Work instructions:
Set down every record exactly as it appears.

**** Exercise input

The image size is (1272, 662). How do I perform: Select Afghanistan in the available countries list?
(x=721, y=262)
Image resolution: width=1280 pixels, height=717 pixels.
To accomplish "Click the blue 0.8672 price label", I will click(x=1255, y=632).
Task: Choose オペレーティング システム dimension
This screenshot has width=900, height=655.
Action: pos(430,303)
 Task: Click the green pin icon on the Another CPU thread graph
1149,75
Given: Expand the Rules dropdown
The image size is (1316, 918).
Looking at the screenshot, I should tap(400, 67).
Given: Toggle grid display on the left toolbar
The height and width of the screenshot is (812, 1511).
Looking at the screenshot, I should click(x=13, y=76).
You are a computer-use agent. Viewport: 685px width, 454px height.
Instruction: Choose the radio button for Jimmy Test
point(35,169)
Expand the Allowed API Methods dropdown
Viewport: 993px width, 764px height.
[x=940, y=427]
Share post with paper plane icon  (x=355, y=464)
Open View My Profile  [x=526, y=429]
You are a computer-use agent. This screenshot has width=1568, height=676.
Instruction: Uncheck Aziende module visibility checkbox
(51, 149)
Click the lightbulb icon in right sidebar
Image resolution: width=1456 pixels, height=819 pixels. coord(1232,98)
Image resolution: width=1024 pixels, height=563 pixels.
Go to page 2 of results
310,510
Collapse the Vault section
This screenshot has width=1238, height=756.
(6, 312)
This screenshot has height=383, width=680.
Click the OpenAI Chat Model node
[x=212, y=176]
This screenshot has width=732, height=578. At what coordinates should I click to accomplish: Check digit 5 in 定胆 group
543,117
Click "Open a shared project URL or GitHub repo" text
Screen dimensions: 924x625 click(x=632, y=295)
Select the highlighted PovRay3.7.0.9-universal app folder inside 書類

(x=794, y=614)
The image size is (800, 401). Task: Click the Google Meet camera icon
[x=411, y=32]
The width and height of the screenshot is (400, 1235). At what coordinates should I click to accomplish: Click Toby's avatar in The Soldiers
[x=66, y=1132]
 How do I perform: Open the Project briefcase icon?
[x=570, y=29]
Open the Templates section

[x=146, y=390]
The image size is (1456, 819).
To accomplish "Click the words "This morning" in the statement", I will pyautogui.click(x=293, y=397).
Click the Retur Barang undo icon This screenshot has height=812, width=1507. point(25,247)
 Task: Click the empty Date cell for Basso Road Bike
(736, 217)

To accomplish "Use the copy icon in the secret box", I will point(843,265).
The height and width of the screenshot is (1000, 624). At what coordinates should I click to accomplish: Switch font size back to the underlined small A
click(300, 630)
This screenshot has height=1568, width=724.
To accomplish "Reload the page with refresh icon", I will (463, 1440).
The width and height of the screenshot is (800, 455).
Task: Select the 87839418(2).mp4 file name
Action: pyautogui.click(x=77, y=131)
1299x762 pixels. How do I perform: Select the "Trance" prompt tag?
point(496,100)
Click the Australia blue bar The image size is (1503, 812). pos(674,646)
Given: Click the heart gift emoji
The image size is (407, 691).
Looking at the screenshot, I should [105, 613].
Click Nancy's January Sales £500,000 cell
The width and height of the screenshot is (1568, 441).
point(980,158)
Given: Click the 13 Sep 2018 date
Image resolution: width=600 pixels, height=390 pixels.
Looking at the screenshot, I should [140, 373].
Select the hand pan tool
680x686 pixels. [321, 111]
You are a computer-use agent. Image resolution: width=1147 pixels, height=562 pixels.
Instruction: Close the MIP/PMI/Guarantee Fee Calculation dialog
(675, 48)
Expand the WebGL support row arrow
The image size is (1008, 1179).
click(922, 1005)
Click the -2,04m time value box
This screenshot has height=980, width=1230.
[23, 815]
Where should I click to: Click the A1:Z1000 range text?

********

Task result:
The image size is (1272, 662). How do I perform: Select Afghanistan in the available countries list?
(x=721, y=262)
Image resolution: width=1280 pixels, height=717 pixels.
To accomplish "Click the blue 0.8672 price label", I will click(x=1255, y=632).
Task: Choose オペレーティング システム dimension
This screenshot has width=900, height=655.
Action: pos(430,303)
 Task: Click the green pin icon on the Another CPU thread graph
1149,75
Given: Expand the Rules dropdown
The image size is (1316, 918).
Looking at the screenshot, I should tap(400, 67).
Given: Toggle grid display on the left toolbar
The height and width of the screenshot is (812, 1511).
Looking at the screenshot, I should click(x=13, y=76).
You are a computer-use agent. Viewport: 685px width, 454px height.
Instruction: Choose the radio button for Jimmy Test
point(35,169)
Expand the Allowed API Methods dropdown
Viewport: 993px width, 764px height.
[x=940, y=427]
Share post with paper plane icon  (x=355, y=464)
Open View My Profile  [x=526, y=429]
You are a computer-use agent. This screenshot has width=1568, height=676.
Instruction: Uncheck Aziende module visibility checkbox
(51, 149)
Click the lightbulb icon in right sidebar
Image resolution: width=1456 pixels, height=819 pixels. coord(1232,98)
Image resolution: width=1024 pixels, height=563 pixels.
Go to page 2 of results
310,510
Collapse the Vault section
This screenshot has width=1238, height=756.
(6, 312)
This screenshot has height=383, width=680.
Click the OpenAI Chat Model node
[x=212, y=176]
This screenshot has width=732, height=578. At what coordinates should I click to accomplish: Check digit 5 in 定胆 group
543,117
Click "Open a shared project URL or GitHub repo" text
Screen dimensions: 924x625 click(x=632, y=295)
Select the highlighted PovRay3.7.0.9-universal app folder inside 書類

(x=794, y=614)
The image size is (800, 401). Task: Click the Google Meet camera icon
[x=411, y=32]
The width and height of the screenshot is (400, 1235). At what coordinates should I click to accomplish: Click Toby's avatar in The Soldiers
[x=66, y=1132]
 How do I perform: Open the Project briefcase icon?
[x=570, y=29]
Open the Templates section

[x=146, y=390]
The image size is (1456, 819).
To accomplish "Click the words "This morning" in the statement", I will pyautogui.click(x=293, y=397).
Click the Retur Barang undo icon This screenshot has height=812, width=1507. point(25,247)
 Task: Click the empty Date cell for Basso Road Bike
(736, 217)

To accomplish "Use the copy icon in the secret box", I will point(843,265).
The height and width of the screenshot is (1000, 624). At what coordinates should I click to accomplish: Switch font size back to the underlined small A
click(300, 630)
This screenshot has height=1568, width=724.
To accomplish "Reload the page with refresh icon", I will (463, 1440).
The width and height of the screenshot is (800, 455).
Task: Select the 87839418(2).mp4 file name
Action: pyautogui.click(x=77, y=131)
1299x762 pixels. How do I perform: Select the "Trance" prompt tag?
point(496,100)
Click the Australia blue bar The image size is (1503, 812). pos(674,646)
Given: Click the heart gift emoji
The image size is (407, 691).
Looking at the screenshot, I should [105, 613].
Click Nancy's January Sales £500,000 cell
The width and height of the screenshot is (1568, 441).
point(980,158)
Given: Click the 13 Sep 2018 date
Image resolution: width=600 pixels, height=390 pixels.
Looking at the screenshot, I should [140, 373].
Select the hand pan tool
680x686 pixels. [321, 111]
You are a computer-use agent. Image resolution: width=1147 pixels, height=562 pixels.
Instruction: Close the MIP/PMI/Guarantee Fee Calculation dialog
(675, 48)
Expand the WebGL support row arrow
The image size is (1008, 1179).
click(922, 1005)
Click the -2,04m time value box
This screenshot has height=980, width=1230.
[23, 815]
Where should I click to: Click the A1:Z1000 range text?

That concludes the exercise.